While walking along many of our forest trails, carefully avoiding stumps and rocks that could lead to awkward trips or painful falls, we might see a carpet of dark green mosses on the forest floor and faintly green curious scaly growths on rocks and lower portions of tree trunks.  The latter growths are not plants, nor animals, but are lichens: a curious partnership between a fungus and a photosynthetic organism.  The fungus partner is more like a mold than a mushroom but like all true Fungi lives on absorbing dissolved decaying organic matter.  The fungus consists of branched filaments (hyphae) that form a tangled mass.  In lichens, unicellular green algal cells or cyano- bacteria…formerly known as blue-green algae…are interspersed within the tangle of fungal filaments.  Although the photosynthetic cells may be found as free-living organisms the fungal partner in lichens is not.  The photosynthetic algae produce food (carbohydrates) for themselves as well as their saprophytic fungal friends.  What do the algae gain from this symbiotic relationship?  Some suggest that the fungus protects the algal cells from drying out.  Maybe so.
 

At last count there are approximately 20,000 species of lichens.  That is more species than birds (9000) and mammals (4000) combined.  I’m impressed but there is more.  Lichens can appear leafy, shrubby or crusty and they can grow anywhere that plants do.  In fact, they live farther north than any arctic plants but can also be found on mountain peaks and tropical jungles.  “Reindeer moss” found on the tundra, and also locally, is not a moss (which is a true plant) but is a lichen.  Some large, slow growing lichens can be hundreds of years old. 
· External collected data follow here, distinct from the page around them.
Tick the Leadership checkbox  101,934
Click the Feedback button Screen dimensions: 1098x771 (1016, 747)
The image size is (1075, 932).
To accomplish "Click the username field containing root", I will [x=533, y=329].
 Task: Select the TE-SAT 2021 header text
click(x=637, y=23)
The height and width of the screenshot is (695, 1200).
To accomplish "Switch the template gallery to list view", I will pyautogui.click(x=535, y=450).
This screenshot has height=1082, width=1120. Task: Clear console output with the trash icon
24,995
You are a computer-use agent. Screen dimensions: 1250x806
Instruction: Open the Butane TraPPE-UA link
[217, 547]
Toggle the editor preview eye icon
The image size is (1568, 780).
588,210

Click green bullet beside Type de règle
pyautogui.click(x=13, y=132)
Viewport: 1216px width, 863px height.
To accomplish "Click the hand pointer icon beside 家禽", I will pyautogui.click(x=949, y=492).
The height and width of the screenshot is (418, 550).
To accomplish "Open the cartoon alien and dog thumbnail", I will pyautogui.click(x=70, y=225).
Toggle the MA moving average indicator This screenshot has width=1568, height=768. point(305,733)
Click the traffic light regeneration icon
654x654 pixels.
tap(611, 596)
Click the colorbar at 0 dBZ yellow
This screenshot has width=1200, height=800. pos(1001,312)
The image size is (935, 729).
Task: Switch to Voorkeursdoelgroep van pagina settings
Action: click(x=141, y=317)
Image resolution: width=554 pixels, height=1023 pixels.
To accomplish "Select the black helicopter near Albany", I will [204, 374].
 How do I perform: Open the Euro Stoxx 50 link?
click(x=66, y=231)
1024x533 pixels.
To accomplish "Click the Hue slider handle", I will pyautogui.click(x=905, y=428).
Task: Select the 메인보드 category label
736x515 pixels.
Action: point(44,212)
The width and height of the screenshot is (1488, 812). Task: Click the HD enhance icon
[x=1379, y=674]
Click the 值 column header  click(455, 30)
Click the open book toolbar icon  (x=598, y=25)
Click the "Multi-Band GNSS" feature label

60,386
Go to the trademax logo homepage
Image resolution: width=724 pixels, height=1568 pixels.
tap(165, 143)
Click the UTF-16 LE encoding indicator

Finally for the hiker, lichens are reliable indicators of air quality.  Lichens do not do as well in heavily industrial areas.  This dependence on air quality exists because lichens have no roots.  They require living in a moist habitat where the essential minerals are acquired from those dissolved in rainwater.  Water contaminated by pollutants reduces lichens growth.  Healthy attractive lichen growth…what is there not to like?